Please set down only the lines between the line containing "Expand the 分享与导出管理 chevron" and the end of the records, inclusive, exactly as they stand.

=-=-=-=-=

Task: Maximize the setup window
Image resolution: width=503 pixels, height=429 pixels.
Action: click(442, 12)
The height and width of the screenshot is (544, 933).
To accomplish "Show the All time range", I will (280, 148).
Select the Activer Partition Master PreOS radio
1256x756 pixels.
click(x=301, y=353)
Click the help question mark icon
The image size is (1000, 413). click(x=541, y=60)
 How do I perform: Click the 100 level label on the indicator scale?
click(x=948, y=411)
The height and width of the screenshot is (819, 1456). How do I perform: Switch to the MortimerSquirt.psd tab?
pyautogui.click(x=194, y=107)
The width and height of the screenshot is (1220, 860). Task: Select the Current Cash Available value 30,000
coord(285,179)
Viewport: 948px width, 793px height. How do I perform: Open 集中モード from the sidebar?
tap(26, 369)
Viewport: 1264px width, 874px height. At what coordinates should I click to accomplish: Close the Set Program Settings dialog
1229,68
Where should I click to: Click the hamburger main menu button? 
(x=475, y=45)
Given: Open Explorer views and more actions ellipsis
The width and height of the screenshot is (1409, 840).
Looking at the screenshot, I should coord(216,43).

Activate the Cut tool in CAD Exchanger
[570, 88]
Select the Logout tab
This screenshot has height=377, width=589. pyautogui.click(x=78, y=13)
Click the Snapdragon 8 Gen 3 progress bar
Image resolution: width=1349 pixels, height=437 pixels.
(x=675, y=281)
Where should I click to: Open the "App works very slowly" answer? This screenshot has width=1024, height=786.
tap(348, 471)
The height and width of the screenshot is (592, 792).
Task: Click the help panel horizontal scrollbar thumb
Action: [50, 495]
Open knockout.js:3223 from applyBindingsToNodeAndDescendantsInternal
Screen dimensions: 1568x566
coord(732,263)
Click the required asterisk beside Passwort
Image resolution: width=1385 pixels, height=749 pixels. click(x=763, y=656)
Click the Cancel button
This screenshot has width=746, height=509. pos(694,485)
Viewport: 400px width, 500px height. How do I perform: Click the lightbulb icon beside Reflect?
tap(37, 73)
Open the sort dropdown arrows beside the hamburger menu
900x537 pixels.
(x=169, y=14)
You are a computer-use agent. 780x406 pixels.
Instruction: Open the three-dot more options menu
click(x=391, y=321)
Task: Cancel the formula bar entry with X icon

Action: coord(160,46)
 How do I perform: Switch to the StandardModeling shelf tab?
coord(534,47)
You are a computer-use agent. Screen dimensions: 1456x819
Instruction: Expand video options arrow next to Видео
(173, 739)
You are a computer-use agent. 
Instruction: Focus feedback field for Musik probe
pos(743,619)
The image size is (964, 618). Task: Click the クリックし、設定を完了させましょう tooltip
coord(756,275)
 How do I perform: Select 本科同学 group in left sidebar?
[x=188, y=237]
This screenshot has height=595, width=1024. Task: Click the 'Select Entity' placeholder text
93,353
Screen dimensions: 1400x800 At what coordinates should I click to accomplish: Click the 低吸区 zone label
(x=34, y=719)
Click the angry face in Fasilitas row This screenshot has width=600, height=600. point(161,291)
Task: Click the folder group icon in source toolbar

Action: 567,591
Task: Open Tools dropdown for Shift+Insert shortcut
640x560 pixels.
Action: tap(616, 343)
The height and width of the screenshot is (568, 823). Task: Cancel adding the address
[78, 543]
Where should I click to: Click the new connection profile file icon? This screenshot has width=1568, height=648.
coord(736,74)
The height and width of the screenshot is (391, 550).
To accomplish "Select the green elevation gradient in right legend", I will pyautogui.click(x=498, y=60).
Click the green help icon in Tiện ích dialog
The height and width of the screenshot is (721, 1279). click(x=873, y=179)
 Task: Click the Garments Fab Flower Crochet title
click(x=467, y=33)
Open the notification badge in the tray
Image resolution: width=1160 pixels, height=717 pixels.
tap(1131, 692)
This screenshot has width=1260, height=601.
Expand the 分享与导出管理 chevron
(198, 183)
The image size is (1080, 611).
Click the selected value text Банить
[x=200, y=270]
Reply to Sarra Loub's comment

=-=-=-=-=

## [Response]
Expand the 分享与导出管理 chevron
(198, 183)
The image size is (1080, 611).
Click the selected value text Банить
[x=200, y=270]
Reply to Sarra Loub's comment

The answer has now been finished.